SD-WAN Security: Vulnerabilities Found in SD-WAN Appliances

In a rush to capitalize on the SD-WAN market opportunity, some SD-WAN vendors seem to be playing fast and loose with their appliances.

At a recent customer site of ours, Nirvik Nandy, CISO of SASE Experts and CEO of Red Lantern, a security and compliance consultancy, and I collaborated on a security analysis of SD-WAN architectures. We conducted penetration testing of several SD-WAN solutions, looking at

the appliances and cloud architectures. Details of how we tested and vendor results are necessarily confidential. However, I can share with you some of our overall findings about appliances – we’ll get to the cloud at a later date.

 

SD-WAN security: what it really means

First, some context: SD-WAN vendors speak about their architectures as being secure and that’s true to an extent. All SD-WAN solutions secure traffic in transit. But there’s more to network security than protecting data against eavesdropping and wiretapping, which is why companies deploy next-generation firewall (NGFW), intrusion prevention systems (IPS), and more.  SD-WAN and security vendors have been addressing this need, integrating the functionality of one another into solutions that provide networking and security.

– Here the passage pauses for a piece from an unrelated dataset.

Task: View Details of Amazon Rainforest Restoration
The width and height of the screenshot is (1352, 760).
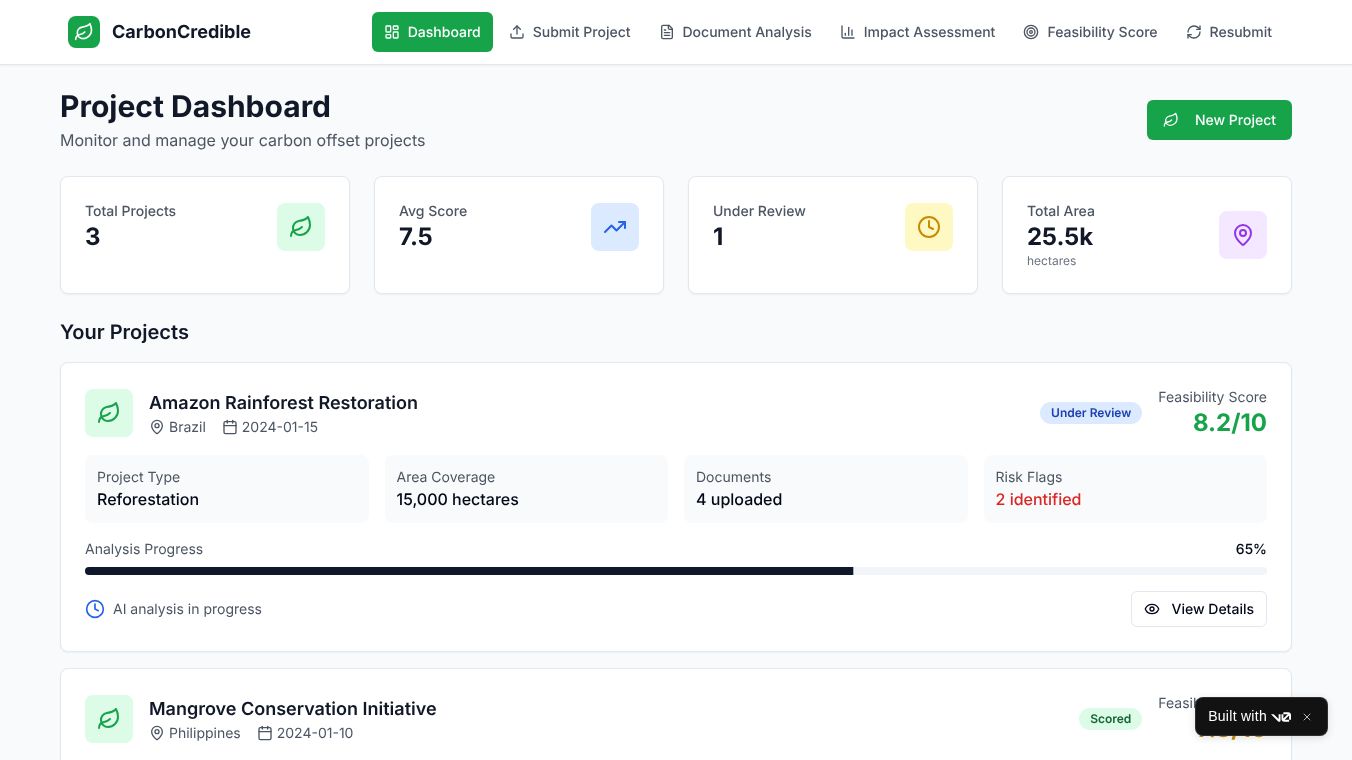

But none of those architectures speak to the security of the SD-WAN appliance. And checking the security of that appliance is critical. Vendors are asking you to trust them that they can provide firewalls, proxy servers, and more with comparable functionality and security as your existing devices. It’s your responsibility to verify those facts.

The security of SD-WAN appliances is particularly important because of how we provide Internet access today. Until SD-WAN, there were far bigger concerns than an attacker physically accessing our Internet connectivity devices. The Internet points were centralized in a datacenter or server room. Physical access to the room was restricted through access cards, staffed 24×7, and often under video surveillance.  

SD-WAN and Internet increase the risks of physically accessing appliances

But as we move from a single or limited set of centrally managed, secure Internet gateways to a very distributed set of internet gateways, the attack space grows. The routers, which SD-WAN appliances replace, are mature, battle-tested products. They’re often deployed in a hub-and-spoke configuration. Compromising a branch office router, at best, provides access to the traffic between the branch office and the datacenter. Even then the attacker would need to find a way to exfiltrate the data through a closely monitored, centralized firewall.

SD-WAN appliances are different, particularly when branches are connected directly to the Internet. SD-WAN devices are fully-meshed, which potentially means comprising one device can give attackers visibility into the traffic flow from across the company. And with direct Internet access, attackers have a greater likelihood of exfiltrating data undetected.

Our testing and findings

To uncover the vulnerabilities in appliances, we examined the security of the appliances from the bare metal on up. SD-WAN appliances often run on white-box servers, off the shelf server hardware, with microservices from various sources. Each of those microservices represent a potential point of attack. As such, you need to check everything from the chipset, BIOS, and firmware —  on up.

Vendors might dismiss this kind of analysis, assuring you that their appliances are secure. But our findings say otherwise.

The micro-services running in SD-WAN appliances are often sourced from third-parties. They may come from well-known security vendors with well tested products, but could just as easily be open source components coded together by the vendor. Our findings showed that latter was common with 80 percent having known Common Vulnerabilities and Exposure (CVEs), some more than a decade old.

Two concrete examples of what this can mean. In one instance, we found if attackers could SSH into a box, and that was certainly possible in some cases, they could create a race condition that rebooted the system. Normally, the IPS of a system should come up before the network, protecting the device. But in some cases, it’s the opposite: the network is first. This gives an attacker a brief window to insert a bug into the system, giving them full control over the box.

In another case, an outdated BIOS allowed us to reboot the device and launch malicious code from a USB key, creating a man-in-the-middle attack. The exploit would give the attacker visibility into all of the traffic through that appliance.

“These are emerging technologies by new companies and they have not paid the level of attention that a seasoned security person would pay to the entire operational model of security. Failure at any layer of the stack or any level exposes the organization to cyber incident (if detected) or data loss (if undetected).”

Your approach

Of course, security threats must be prioritized. Exploits that can be launched remotely against many targets at once take priority over physical access, which can be deterred with a padlock.

But that’s not an excuse for not investigating the security of your branch appliances. They often do sit in less sterile environments than centralized firewalls —  wiring closets accessed by multiple vendors or, let’s be honest, an admin’s desk.

Our branch appliances are often exposed to “innocent” threats, such as being inadvertently disabled by third-party sales engineer. And even worse, they can be exposed to truly sensitive data. Social and physical engineering attacks – used in combination with remote attacks – by threat actors may yield access to the secure environments. One thing’s clear: if you going to rely on SD-WAN to security your enterprise be sure the SD-WAN appliance is secure.